|
O
Serviço de Rádio do Cidadão é uma modalidade de Radioamadorismo que surgiu logo após
a II Guerra Mundial, com a diversidade dos serviços de comunicação que já vinham sendo
utilizados. Inicialmente, nos países em que foi regulamentado, o serviço era apenas
concedido á pessoas jurídicas como um meio econômico e desburocratizado para a
obtenção de licenças para comunicações profissionais. Com o passar do tempo, esta
faixa passou a ser utilizada para fins recreativos. O Brasil regulamentou o Serviço de
Rádio do Cidadão em 1970 através da portaria n.033, de 26 de janeiro de 1970, também
para fins profissionais. Mais tarde, a portaria n.033 foi revogada pela de n.044 de 05 de
março de 1980, descaracterizando-se a predominância da utilização profissional. O
Serviço de Rádio do Cidadão consiste na modalidade de radio comunicação de uso
compartilhado, para comunicados entre estações bases ou móveis, utilizando o espectro
de freqüência compreendido entre 26.960MHz e 27.610MHz.

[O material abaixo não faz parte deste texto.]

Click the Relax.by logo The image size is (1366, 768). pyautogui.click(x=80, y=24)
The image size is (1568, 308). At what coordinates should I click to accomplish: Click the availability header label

O serviço também é chamado de
Faixa do Cidadão ou PX.
No Brasil, o Serviço de Rádio
Cidadão é limitado a 60 canais com uma potência máxima de 7 Watts (RMS) em AM
(Amplitude Modulada) e 21 Watts em SSB (Banda Lateral Singela com Portadora Suprimida).
As finalidades do Serviço de
Rádio do Cidadão são de proporcionar comunicações em radiotelefonia, em linguagem
clara, de interesse geral ou particular, atender situações de emergência e transmitir
sinais de telecomando para dispositivos elétricos. Como a freqüência de operação fica
em torno de 27MHz, que corresponde a um comprimento de onda de aproximadamente 11 metros,
são comuns expressões como "operar em 11 metros" ou "operar na faixa de
27MHz", quando se utiliza o serviço.
No Brasil, o operador de Rádio do
Cidadão é identificado pelo prefixo PX, seguido do número indicativo da região a que
pertença, mais uma letra e quatro números de uma seqüência obedecendo a ordem de
cessão da licença.
Por exemplo: PX 4 B 0001
A Faixa do Cidadão é muito
utilizada no Brasil porque os equipamentos necessários são de muito baixo custo e
também por não ser necessária a execução de nenhum teste para a obtenção da
licença de operação. Muitos operadores da Faixa do Cidadão brasileiros costumam manter
contato com operadores de outros países, tanto da América do Sul quanto da Europa para
realizarem a troca de correspondência, cartões postais e souvenirs.